DATA SHOWN:
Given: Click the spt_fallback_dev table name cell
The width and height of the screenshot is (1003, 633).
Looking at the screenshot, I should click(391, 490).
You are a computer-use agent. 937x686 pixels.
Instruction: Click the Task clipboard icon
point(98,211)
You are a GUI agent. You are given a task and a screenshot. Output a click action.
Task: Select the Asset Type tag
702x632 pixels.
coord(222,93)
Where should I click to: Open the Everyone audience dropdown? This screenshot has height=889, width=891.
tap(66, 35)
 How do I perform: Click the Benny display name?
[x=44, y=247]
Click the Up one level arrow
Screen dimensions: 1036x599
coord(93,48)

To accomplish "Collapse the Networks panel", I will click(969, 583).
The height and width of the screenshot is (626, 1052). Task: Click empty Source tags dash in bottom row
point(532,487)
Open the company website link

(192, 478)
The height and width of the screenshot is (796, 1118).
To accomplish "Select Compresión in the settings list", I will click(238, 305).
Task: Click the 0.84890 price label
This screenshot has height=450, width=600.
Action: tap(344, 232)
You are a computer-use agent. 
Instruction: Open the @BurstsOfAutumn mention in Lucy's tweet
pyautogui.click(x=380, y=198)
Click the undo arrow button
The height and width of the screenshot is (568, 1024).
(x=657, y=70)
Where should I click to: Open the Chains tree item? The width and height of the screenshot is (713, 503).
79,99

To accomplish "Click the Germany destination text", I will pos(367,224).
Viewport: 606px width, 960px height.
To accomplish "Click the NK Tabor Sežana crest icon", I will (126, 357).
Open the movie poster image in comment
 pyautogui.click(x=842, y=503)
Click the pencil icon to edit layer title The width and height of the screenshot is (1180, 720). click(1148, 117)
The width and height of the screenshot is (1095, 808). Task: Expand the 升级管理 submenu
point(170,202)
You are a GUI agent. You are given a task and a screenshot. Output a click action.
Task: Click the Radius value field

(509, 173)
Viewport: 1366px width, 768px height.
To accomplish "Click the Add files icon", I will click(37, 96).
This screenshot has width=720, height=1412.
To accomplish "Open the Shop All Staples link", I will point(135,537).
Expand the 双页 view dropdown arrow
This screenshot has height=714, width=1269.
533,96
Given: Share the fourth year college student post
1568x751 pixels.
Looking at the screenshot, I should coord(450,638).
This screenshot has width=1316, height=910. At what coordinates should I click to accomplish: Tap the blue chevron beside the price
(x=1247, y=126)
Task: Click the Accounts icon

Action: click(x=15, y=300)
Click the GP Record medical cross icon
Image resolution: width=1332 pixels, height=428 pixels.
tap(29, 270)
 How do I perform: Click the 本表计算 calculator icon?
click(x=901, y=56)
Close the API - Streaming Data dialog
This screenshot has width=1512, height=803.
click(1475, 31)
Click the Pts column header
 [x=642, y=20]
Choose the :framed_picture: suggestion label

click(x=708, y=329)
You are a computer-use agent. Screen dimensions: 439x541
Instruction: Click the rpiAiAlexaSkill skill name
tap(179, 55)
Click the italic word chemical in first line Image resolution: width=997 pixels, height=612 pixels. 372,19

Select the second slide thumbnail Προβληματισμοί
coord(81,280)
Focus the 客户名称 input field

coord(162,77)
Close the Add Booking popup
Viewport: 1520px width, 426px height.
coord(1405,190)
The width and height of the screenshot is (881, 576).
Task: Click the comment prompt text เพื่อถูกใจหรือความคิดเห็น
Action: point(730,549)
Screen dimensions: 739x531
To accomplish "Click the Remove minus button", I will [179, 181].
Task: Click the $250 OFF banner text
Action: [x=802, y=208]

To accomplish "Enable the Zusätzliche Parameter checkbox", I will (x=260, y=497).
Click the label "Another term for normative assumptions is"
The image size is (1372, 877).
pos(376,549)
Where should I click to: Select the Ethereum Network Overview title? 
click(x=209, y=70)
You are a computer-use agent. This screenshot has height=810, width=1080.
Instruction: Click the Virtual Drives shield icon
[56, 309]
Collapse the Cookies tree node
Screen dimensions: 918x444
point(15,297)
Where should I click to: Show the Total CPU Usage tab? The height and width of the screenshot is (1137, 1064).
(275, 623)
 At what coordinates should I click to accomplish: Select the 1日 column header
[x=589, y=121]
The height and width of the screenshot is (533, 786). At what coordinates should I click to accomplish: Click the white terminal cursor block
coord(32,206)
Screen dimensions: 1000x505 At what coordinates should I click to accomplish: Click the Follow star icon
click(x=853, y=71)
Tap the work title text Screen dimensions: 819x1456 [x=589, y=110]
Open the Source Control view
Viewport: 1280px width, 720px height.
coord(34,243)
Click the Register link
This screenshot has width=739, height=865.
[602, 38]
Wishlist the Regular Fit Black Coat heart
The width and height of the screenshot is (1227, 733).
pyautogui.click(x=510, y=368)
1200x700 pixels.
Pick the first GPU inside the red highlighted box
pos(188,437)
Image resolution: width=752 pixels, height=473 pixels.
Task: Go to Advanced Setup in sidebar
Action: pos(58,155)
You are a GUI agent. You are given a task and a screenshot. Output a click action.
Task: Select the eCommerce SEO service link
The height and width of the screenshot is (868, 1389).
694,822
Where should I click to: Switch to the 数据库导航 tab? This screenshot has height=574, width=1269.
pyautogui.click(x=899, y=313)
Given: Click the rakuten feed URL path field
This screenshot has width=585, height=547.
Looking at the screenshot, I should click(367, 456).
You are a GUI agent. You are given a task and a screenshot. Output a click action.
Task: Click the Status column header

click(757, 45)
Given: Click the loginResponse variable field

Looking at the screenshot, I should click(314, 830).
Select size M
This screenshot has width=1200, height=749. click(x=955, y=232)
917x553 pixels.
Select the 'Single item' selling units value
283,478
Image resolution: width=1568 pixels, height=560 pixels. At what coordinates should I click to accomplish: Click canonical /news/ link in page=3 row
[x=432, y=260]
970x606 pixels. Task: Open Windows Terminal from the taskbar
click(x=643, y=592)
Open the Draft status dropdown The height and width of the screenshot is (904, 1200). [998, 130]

YOUR INSTRUCTIONS: All of the material should be written out again exactly.

PROBLEM SOLUTION:
Given: Click the spt_fallback_dev table name cell
The width and height of the screenshot is (1003, 633).
Looking at the screenshot, I should click(391, 490).
You are a computer-use agent. 937x686 pixels.
Instruction: Click the Task clipboard icon
point(98,211)
You are a GUI agent. You are given a task and a screenshot. Output a click action.
Task: Select the Asset Type tag
702x632 pixels.
coord(222,93)
Where should I click to: Open the Everyone audience dropdown? This screenshot has height=889, width=891.
tap(66, 35)
 How do I perform: Click the Benny display name?
[x=44, y=247]
Click the Up one level arrow
Screen dimensions: 1036x599
coord(93,48)

To accomplish "Collapse the Networks panel", I will click(969, 583).
The height and width of the screenshot is (626, 1052). Task: Click empty Source tags dash in bottom row
point(532,487)
Open the company website link

(192, 478)
The height and width of the screenshot is (796, 1118).
To accomplish "Select Compresión in the settings list", I will click(238, 305).
Task: Click the 0.84890 price label
This screenshot has height=450, width=600.
Action: tap(344, 232)
You are a computer-use agent. 
Instruction: Open the @BurstsOfAutumn mention in Lucy's tweet
pyautogui.click(x=380, y=198)
Click the undo arrow button
The height and width of the screenshot is (568, 1024).
(x=657, y=70)
Where should I click to: Open the Chains tree item? The width and height of the screenshot is (713, 503).
79,99

To accomplish "Click the Germany destination text", I will pos(367,224).
Viewport: 606px width, 960px height.
To accomplish "Click the NK Tabor Sežana crest icon", I will (126, 357).
Open the movie poster image in comment
 pyautogui.click(x=842, y=503)
Click the pencil icon to edit layer title The width and height of the screenshot is (1180, 720). click(1148, 117)
The width and height of the screenshot is (1095, 808). Task: Expand the 升级管理 submenu
point(170,202)
You are a GUI agent. You are given a task and a screenshot. Output a click action.
Task: Click the Radius value field

(509, 173)
Viewport: 1366px width, 768px height.
To accomplish "Click the Add files icon", I will click(37, 96).
This screenshot has width=720, height=1412.
To accomplish "Open the Shop All Staples link", I will point(135,537).
Expand the 双页 view dropdown arrow
This screenshot has height=714, width=1269.
533,96
Given: Share the fourth year college student post
1568x751 pixels.
Looking at the screenshot, I should coord(450,638).
This screenshot has width=1316, height=910. At what coordinates should I click to accomplish: Tap the blue chevron beside the price
(x=1247, y=126)
Task: Click the Accounts icon

Action: click(x=15, y=300)
Click the GP Record medical cross icon
Image resolution: width=1332 pixels, height=428 pixels.
tap(29, 270)
 How do I perform: Click the 本表计算 calculator icon?
click(x=901, y=56)
Close the API - Streaming Data dialog
This screenshot has width=1512, height=803.
click(1475, 31)
Click the Pts column header
 [x=642, y=20]
Choose the :framed_picture: suggestion label

click(x=708, y=329)
You are a computer-use agent. Screen dimensions: 439x541
Instruction: Click the rpiAiAlexaSkill skill name
tap(179, 55)
Click the italic word chemical in first line Image resolution: width=997 pixels, height=612 pixels. 372,19

Select the second slide thumbnail Προβληματισμοί
coord(81,280)
Focus the 客户名称 input field

coord(162,77)
Close the Add Booking popup
Viewport: 1520px width, 426px height.
coord(1405,190)
The width and height of the screenshot is (881, 576).
Task: Click the comment prompt text เพื่อถูกใจหรือความคิดเห็น
Action: point(730,549)
Screen dimensions: 739x531
To accomplish "Click the Remove minus button", I will [179, 181].
Task: Click the $250 OFF banner text
Action: [x=802, y=208]

To accomplish "Enable the Zusätzliche Parameter checkbox", I will (x=260, y=497).
Click the label "Another term for normative assumptions is"
The image size is (1372, 877).
pos(376,549)
Where should I click to: Select the Ethereum Network Overview title? 
click(x=209, y=70)
You are a computer-use agent. This screenshot has height=810, width=1080.
Instruction: Click the Virtual Drives shield icon
[56, 309]
Collapse the Cookies tree node
Screen dimensions: 918x444
point(15,297)
Where should I click to: Show the Total CPU Usage tab? The height and width of the screenshot is (1137, 1064).
(275, 623)
 At what coordinates should I click to accomplish: Select the 1日 column header
[x=589, y=121]
The height and width of the screenshot is (533, 786). At what coordinates should I click to accomplish: Click the white terminal cursor block
coord(32,206)
Screen dimensions: 1000x505 At what coordinates should I click to accomplish: Click the Follow star icon
click(x=853, y=71)
Tap the work title text Screen dimensions: 819x1456 [x=589, y=110]
Open the Source Control view
Viewport: 1280px width, 720px height.
coord(34,243)
Click the Register link
This screenshot has width=739, height=865.
[602, 38]
Wishlist the Regular Fit Black Coat heart
The width and height of the screenshot is (1227, 733).
pyautogui.click(x=510, y=368)
1200x700 pixels.
Pick the first GPU inside the red highlighted box
pos(188,437)
Image resolution: width=752 pixels, height=473 pixels.
Task: Go to Advanced Setup in sidebar
Action: pos(58,155)
You are a GUI agent. You are given a task and a screenshot. Output a click action.
Task: Select the eCommerce SEO service link
The height and width of the screenshot is (868, 1389).
694,822
Where should I click to: Switch to the 数据库导航 tab? This screenshot has height=574, width=1269.
pyautogui.click(x=899, y=313)
Given: Click the rakuten feed URL path field
This screenshot has width=585, height=547.
Looking at the screenshot, I should click(367, 456).
You are a GUI agent. You are given a task and a screenshot. Output a click action.
Task: Click the Status column header

click(757, 45)
Given: Click the loginResponse variable field

Looking at the screenshot, I should click(314, 830).
Select size M
This screenshot has width=1200, height=749. click(x=955, y=232)
917x553 pixels.
Select the 'Single item' selling units value
283,478
Image resolution: width=1568 pixels, height=560 pixels. At what coordinates should I click to accomplish: Click canonical /news/ link in page=3 row
[x=432, y=260]
970x606 pixels. Task: Open Windows Terminal from the taskbar
click(x=643, y=592)
Open the Draft status dropdown The height and width of the screenshot is (904, 1200). [998, 130]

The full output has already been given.